«L'accordo fra Ministero dell'Istruzione e del Merito e Camera penale di Catanzaro per fare propaganda nelle scuole a favore del Sì al Referendum sulla riforma della giustizia è una "bufala”. Chissà se chi ha diffuso questa notizia, in alcuni casi con tanto di mia foto in evidenza, avrà l'onestà di riconoscere il proprio errore». Lo afferma il ministro dell'Istruzione, Giuseppe Valditara.
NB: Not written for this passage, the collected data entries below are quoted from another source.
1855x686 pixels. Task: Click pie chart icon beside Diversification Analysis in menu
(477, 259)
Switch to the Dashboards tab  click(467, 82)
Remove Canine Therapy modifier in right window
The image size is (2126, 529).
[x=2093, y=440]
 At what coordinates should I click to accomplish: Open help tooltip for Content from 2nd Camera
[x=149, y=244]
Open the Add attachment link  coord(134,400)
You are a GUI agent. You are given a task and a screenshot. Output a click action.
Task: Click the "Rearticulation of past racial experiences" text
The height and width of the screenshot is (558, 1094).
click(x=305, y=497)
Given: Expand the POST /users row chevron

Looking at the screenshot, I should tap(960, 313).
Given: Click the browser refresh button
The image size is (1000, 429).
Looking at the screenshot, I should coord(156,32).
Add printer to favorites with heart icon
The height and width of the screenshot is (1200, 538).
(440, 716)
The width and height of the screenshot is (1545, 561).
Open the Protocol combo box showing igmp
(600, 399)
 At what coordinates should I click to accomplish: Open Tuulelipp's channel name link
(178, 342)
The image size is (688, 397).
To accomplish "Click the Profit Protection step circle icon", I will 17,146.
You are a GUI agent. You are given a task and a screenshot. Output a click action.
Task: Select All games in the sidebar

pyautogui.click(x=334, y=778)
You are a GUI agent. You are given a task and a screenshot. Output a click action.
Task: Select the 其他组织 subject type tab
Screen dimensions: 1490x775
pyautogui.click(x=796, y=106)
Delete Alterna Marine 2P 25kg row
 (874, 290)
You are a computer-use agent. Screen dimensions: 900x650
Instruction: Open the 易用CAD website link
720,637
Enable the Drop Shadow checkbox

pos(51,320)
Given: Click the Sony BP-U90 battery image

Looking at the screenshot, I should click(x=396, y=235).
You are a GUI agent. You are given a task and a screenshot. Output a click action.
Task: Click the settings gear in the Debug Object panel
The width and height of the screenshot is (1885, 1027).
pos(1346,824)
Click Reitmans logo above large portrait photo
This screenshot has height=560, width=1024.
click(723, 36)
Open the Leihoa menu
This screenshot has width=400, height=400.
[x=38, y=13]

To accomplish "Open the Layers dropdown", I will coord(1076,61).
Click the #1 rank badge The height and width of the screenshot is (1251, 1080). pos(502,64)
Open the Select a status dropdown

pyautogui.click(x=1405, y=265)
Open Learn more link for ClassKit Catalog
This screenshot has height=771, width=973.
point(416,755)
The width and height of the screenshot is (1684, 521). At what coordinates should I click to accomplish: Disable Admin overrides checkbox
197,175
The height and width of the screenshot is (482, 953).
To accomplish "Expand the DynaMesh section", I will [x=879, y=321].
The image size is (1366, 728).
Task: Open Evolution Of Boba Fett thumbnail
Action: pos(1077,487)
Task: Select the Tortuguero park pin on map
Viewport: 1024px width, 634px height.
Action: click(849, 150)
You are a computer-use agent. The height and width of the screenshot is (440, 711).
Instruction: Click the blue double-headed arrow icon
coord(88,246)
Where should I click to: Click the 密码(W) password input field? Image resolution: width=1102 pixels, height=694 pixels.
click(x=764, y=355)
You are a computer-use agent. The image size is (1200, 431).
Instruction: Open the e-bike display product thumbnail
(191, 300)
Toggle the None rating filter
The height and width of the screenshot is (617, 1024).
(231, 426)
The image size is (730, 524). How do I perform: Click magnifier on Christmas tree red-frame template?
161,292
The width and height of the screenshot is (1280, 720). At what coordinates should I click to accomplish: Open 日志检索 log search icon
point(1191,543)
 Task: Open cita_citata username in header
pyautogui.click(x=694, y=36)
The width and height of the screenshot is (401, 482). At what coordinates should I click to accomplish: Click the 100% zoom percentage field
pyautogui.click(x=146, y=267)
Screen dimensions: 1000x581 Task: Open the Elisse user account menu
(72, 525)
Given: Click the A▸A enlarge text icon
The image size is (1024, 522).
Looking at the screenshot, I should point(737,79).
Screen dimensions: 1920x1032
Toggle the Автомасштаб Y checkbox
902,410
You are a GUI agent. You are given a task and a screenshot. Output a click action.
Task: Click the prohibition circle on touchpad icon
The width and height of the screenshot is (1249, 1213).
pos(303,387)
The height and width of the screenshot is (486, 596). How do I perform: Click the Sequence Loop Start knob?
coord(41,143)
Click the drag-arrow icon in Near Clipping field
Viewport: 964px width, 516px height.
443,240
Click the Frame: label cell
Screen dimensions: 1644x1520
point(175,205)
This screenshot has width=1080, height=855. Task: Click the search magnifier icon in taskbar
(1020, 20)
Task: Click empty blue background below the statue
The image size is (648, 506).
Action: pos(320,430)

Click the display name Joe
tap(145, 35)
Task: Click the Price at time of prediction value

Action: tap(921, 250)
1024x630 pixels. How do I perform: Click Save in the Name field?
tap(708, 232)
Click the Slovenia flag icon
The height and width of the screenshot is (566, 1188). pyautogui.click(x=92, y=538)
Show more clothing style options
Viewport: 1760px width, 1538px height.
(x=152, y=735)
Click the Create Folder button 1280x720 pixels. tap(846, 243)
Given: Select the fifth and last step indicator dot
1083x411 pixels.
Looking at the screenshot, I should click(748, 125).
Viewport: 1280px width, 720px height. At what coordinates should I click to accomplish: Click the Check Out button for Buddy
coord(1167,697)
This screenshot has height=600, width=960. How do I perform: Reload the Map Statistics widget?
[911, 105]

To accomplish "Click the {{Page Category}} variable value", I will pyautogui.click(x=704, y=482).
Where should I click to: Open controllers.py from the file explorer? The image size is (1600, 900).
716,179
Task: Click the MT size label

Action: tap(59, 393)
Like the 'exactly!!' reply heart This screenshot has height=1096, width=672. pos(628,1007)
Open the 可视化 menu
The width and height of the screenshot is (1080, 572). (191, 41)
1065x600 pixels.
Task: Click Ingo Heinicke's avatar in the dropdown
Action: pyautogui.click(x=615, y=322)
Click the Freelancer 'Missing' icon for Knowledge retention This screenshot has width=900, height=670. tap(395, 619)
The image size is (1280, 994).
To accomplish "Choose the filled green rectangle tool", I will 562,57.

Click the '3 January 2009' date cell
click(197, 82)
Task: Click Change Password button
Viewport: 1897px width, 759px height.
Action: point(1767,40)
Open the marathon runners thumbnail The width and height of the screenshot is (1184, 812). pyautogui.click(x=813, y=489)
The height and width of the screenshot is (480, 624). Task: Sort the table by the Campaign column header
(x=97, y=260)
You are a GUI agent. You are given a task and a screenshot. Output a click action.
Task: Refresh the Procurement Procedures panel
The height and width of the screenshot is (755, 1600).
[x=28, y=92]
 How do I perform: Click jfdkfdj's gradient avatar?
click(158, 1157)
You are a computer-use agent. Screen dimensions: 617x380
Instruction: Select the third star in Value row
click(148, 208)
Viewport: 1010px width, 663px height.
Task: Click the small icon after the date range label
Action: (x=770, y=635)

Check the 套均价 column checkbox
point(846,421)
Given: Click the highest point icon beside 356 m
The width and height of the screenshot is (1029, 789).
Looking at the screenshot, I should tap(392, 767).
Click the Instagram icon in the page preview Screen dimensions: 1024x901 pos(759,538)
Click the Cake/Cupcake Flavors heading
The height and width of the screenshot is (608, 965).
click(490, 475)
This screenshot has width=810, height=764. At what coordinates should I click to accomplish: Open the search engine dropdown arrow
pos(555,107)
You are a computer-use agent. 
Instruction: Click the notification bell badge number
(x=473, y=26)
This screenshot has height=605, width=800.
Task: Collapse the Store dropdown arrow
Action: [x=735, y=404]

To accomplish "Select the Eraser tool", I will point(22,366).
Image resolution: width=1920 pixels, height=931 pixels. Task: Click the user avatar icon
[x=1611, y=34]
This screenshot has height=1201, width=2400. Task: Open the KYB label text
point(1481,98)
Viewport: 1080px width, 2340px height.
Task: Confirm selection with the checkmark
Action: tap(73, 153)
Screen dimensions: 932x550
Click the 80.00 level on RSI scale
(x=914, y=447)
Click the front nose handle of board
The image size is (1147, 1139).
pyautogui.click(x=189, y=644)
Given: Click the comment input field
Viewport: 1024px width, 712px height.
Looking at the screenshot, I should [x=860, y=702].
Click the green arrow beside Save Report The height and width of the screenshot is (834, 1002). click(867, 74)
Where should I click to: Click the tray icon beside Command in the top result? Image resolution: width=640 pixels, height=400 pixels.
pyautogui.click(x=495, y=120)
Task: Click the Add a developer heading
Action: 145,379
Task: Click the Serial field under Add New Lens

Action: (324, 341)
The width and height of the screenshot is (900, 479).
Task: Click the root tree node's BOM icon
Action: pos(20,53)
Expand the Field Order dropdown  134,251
«Le attività descritte nel progetto di iniziativa locale, destinate secondo la notizia ad essere realizzate nell'anno scolastico 2026/2027, non costituiscono oggetto di alcuna intesa con questo ministero dal momento che il Protocollo d'intesa fra il ministero e l'Unione camere penali italiane risulta scaduto nel 2025 e, dunque, non più vigente». Lo afferma in una nota il direttore generale per lo studente, l'inclusione, l'orientamento e il contrasto alla dispersione scolastica del ministero dell'Istruzione e del merito, Francesca Carbone, in merito alla notizia «appresa da questo ministero in data 24 gennaio e relativa ad “un programma di iniziativa didattica indirizzato alle ultime tre classi degli Istituti Superiori di secondo grado collocati all'interno del distretto di Catanzaro” presentato quale Programma 2026/2027 dal “Consiglio Direttivo della Camera Penale di Catanzaro Alfredo Cantàfora dall'osservatorio Miur e dall'osservatorio Giovani al fine di dare attuazione al protocollo sottoscritto tra l'Ucpi e il Miur”».

«In relazione agli organizzatori del progetto - conclude Carbone - si rappresenta, inoltre, che non è noto al ministero un "Osservatorio Miur”, non solo perché il dicastero ha perso questa denominazione ormai dall'anno 2020, ma perché nello stesso documento è riportato che al progetto “prenderanno parte gli avvocati componenti dell'Osservatorio Miur”».